● **What you should do**
Please reproduce each of the entries below exactly as they appear.

● **Dataset content**
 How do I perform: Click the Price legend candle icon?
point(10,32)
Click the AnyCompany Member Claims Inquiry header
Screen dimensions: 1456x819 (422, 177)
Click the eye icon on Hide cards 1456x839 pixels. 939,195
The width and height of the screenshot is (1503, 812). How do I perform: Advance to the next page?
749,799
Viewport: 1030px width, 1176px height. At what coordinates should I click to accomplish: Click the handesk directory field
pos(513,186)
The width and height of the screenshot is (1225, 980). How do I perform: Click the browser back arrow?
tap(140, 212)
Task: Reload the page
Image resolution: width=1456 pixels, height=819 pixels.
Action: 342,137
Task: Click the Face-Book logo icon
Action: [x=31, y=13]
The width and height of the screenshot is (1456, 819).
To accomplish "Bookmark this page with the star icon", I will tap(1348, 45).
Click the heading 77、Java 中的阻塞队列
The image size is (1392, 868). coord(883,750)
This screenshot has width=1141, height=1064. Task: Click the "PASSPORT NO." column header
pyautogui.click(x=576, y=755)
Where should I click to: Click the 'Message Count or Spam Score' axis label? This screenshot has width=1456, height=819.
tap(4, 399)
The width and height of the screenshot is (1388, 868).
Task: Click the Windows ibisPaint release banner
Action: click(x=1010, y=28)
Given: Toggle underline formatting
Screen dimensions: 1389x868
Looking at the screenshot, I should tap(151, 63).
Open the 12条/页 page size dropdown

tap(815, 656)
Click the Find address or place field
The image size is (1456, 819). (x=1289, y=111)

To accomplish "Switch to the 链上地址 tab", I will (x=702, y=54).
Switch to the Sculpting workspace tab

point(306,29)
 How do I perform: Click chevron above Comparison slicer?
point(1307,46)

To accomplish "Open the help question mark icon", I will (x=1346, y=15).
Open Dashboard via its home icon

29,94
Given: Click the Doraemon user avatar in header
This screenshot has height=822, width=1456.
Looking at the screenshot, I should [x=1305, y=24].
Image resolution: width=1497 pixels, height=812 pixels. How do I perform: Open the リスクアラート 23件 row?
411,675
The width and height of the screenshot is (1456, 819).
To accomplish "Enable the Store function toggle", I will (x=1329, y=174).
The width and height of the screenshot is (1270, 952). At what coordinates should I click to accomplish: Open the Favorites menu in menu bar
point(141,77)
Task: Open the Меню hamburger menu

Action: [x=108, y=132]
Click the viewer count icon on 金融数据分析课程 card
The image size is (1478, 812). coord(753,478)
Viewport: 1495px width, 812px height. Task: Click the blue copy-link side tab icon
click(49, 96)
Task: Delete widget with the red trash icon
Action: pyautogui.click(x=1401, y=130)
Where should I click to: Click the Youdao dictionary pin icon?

● **Written reply**
 How do I perform: Click the Price legend candle icon?
point(10,32)
Click the AnyCompany Member Claims Inquiry header
Screen dimensions: 1456x819 (422, 177)
Click the eye icon on Hide cards 1456x839 pixels. 939,195
The width and height of the screenshot is (1503, 812). How do I perform: Advance to the next page?
749,799
Viewport: 1030px width, 1176px height. At what coordinates should I click to accomplish: Click the handesk directory field
pos(513,186)
The width and height of the screenshot is (1225, 980). How do I perform: Click the browser back arrow?
tap(140, 212)
Task: Reload the page
Image resolution: width=1456 pixels, height=819 pixels.
Action: 342,137
Task: Click the Face-Book logo icon
Action: [x=31, y=13]
The width and height of the screenshot is (1456, 819).
To accomplish "Bookmark this page with the star icon", I will tap(1348, 45).
Click the heading 77、Java 中的阻塞队列
The image size is (1392, 868). coord(883,750)
This screenshot has width=1141, height=1064. Task: Click the "PASSPORT NO." column header
pyautogui.click(x=576, y=755)
Where should I click to: Click the 'Message Count or Spam Score' axis label? This screenshot has width=1456, height=819.
tap(4, 399)
The width and height of the screenshot is (1388, 868).
Task: Click the Windows ibisPaint release banner
Action: click(x=1010, y=28)
Given: Toggle underline formatting
Screen dimensions: 1389x868
Looking at the screenshot, I should tap(151, 63).
Open the 12条/页 page size dropdown

tap(815, 656)
Click the Find address or place field
The image size is (1456, 819). (x=1289, y=111)

To accomplish "Switch to the 链上地址 tab", I will (x=702, y=54).
Switch to the Sculpting workspace tab

point(306,29)
 How do I perform: Click chevron above Comparison slicer?
point(1307,46)

To accomplish "Open the help question mark icon", I will (x=1346, y=15).
Open Dashboard via its home icon

29,94
Given: Click the Doraemon user avatar in header
This screenshot has height=822, width=1456.
Looking at the screenshot, I should [x=1305, y=24].
Image resolution: width=1497 pixels, height=812 pixels. How do I perform: Open the リスクアラート 23件 row?
411,675
The width and height of the screenshot is (1456, 819).
To accomplish "Enable the Store function toggle", I will (x=1329, y=174).
The width and height of the screenshot is (1270, 952). At what coordinates should I click to accomplish: Open the Favorites menu in menu bar
point(141,77)
Task: Open the Меню hamburger menu

Action: [x=108, y=132]
Click the viewer count icon on 金融数据分析课程 card
The image size is (1478, 812). coord(753,478)
Viewport: 1495px width, 812px height. Task: Click the blue copy-link side tab icon
click(49, 96)
Task: Delete widget with the red trash icon
Action: pyautogui.click(x=1401, y=130)
Where should I click to: Click the Youdao dictionary pin icon?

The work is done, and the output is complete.